Dr. Jason Smith with UofL Hospital said overall total COVID-19 patient admissions have been about the same throughout this past month. He thinks it’s because people in their 20s to 40s are the ones with an increased number of positive COVID-19 cases in Kentucky.

“They are out and about and doing more and exposed to the disease more, and while we have had some case of them being hospitalized, they have a much lower risk of needing hospitalized care for this disease than patients that are older," he said.

However, since the incubation period of COVID-19 takes two to 14 days for symptoms to show up, according to the CDC, both doctors said an increase in hospitalizations may come later. With hindsight from March and April 2020, both hospitals have new protocols in place in case there is a surge in new COVID-19 patients.

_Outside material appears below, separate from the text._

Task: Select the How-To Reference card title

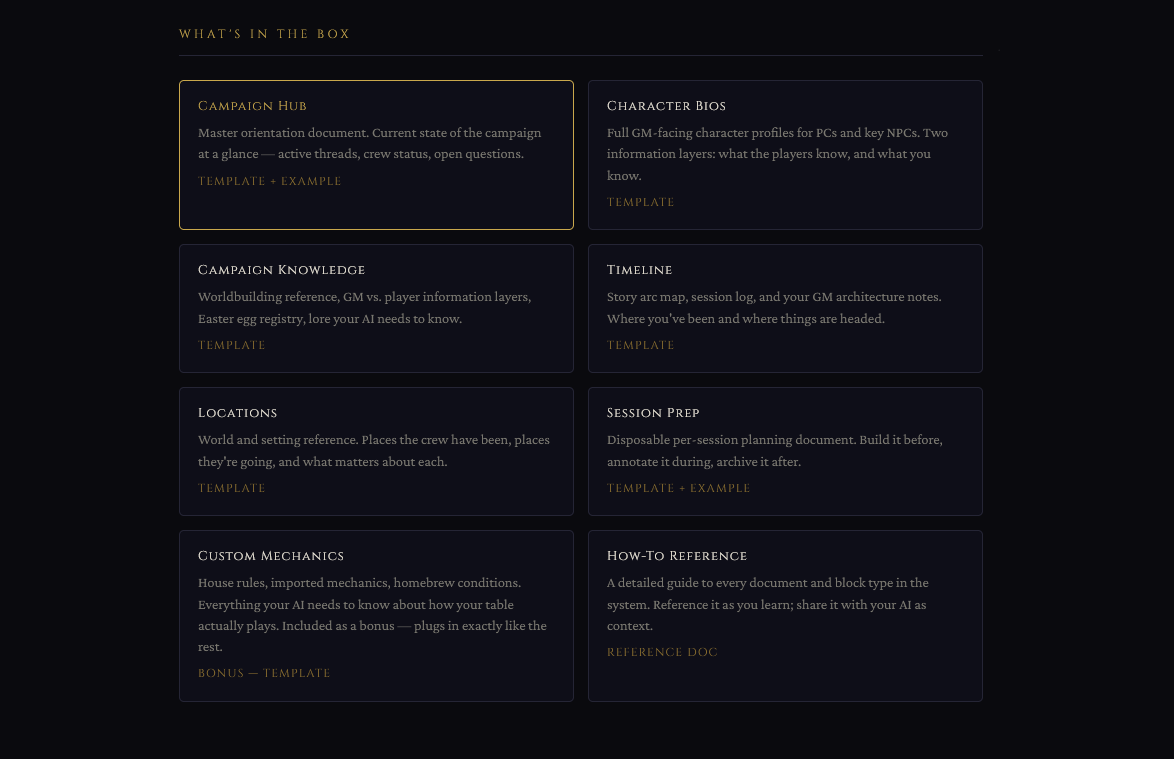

However, Dr. Smith said he doesn’t think one can ever feel completely prepared for anything like this.

“I will tell you I don’t have any concerns around ventilators, or beds, or personal protective equipment like I did early on in this. We have been able to identify and get more of this equipment,” Dr. Smith said. “I think if things kind of get out of control like they did early on in New York, or like they are getting in Texas and Florida, there are always concerns when we start seeing you know 90 to 100 percent capacity of a hospital, even the best of circumstances. That makes caring for everybody in that facility difficult."

Both doctors have no doubt that more positive cases are on the way, and if an increase in patients follows, a top concern is hospital staff.

“I talked to one of my colleagues over the weekend who had been on the frontlines. I think he worked 80 or 90 days in a row, and there’s a lot of people like that out there delivering care in one of the more dangerous situations that we’ve had, in my experience in terms of being a frontline healthcare worker,” Dr. Schulz explained. "My biggest concern is that any pandemic like this will affect our own staff at the hospitals to a similar effect that it will affect community, and we need to keep them in a regiment of testing and protecting them as much as possible so that we can maintain our ability to care for individuals."

Dr. Smith agreed with Beshear’s statement Sunday that the rise in cases is a "wake-up call."

“I think in order for us to maintain our ability to go out into the community and do things, we have to take responsibility for those actions, and, if we don’t, I think we are going to get back to a situation that we saw early on in April when things were starting to be shut back down," he said.

Both doctors reminded everyone to follow CDC guidelines, especially by wearing a face mask in public since most of Kentucky is now reopened.